WORK TO BE COMPLETED —
Print the listing below again, exactly. Skip the pictures.
════════════════
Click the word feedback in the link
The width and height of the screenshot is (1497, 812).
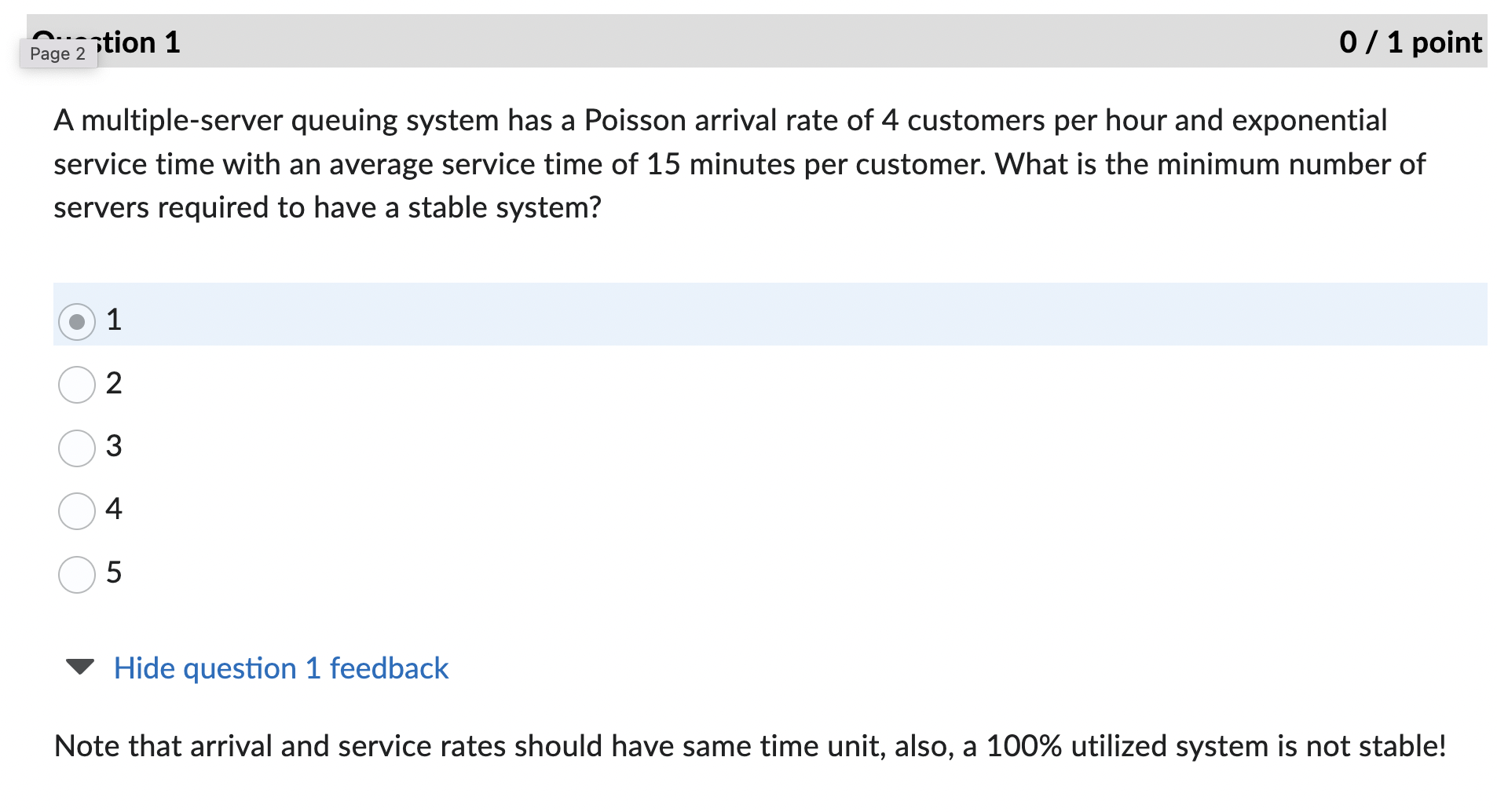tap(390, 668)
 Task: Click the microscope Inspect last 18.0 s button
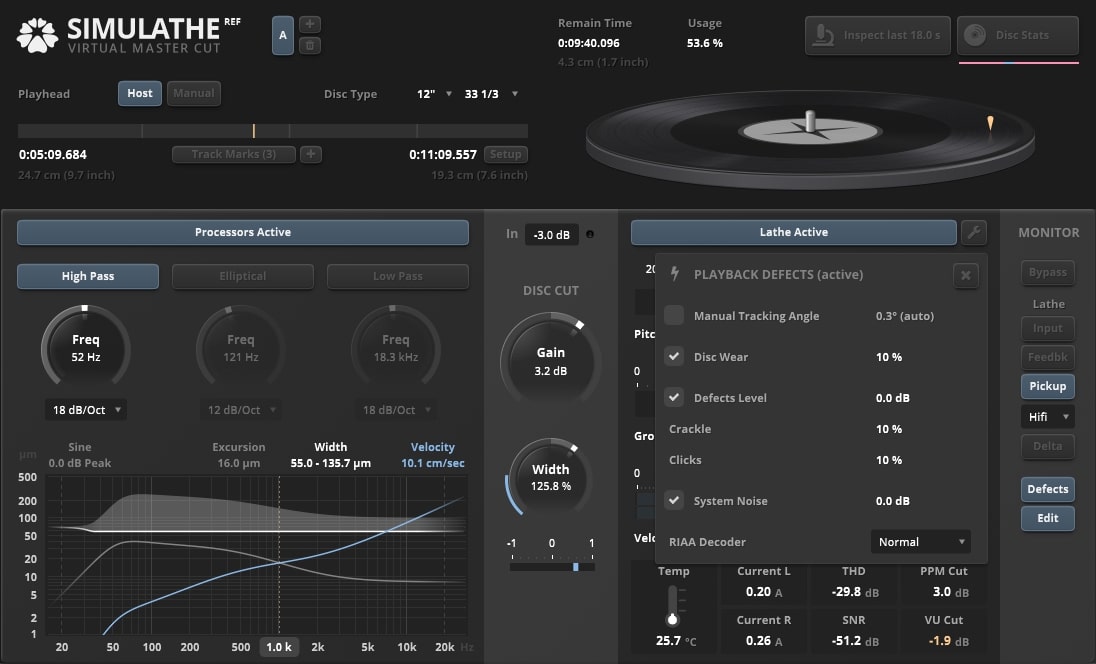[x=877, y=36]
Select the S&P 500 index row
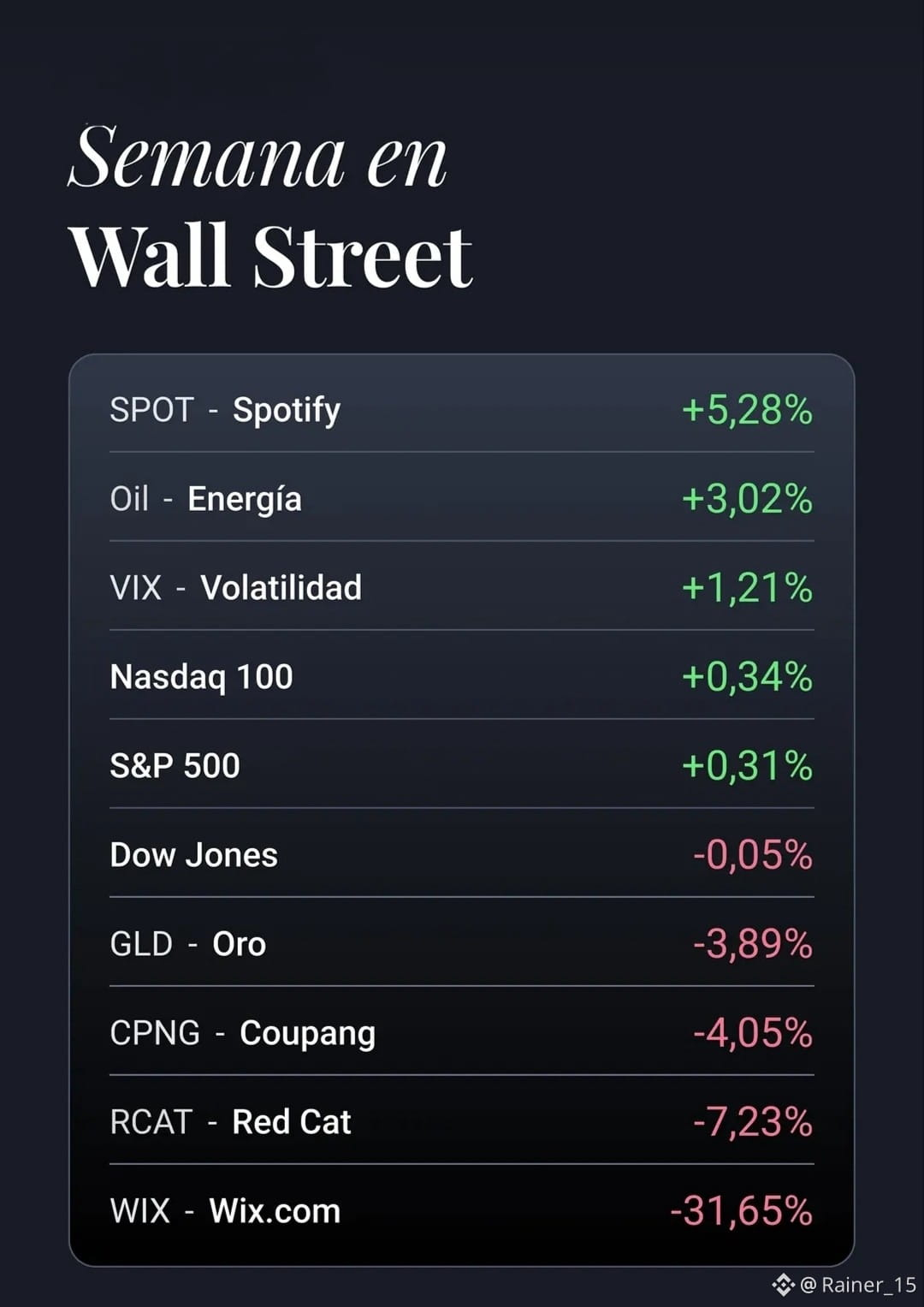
════════════════
SOLVED PROBLEM —
Click the word feedback in the link
The width and height of the screenshot is (1497, 812).
tap(390, 668)
 Task: Click the microscope Inspect last 18.0 s button
[x=877, y=36]
Select the S&P 500 index row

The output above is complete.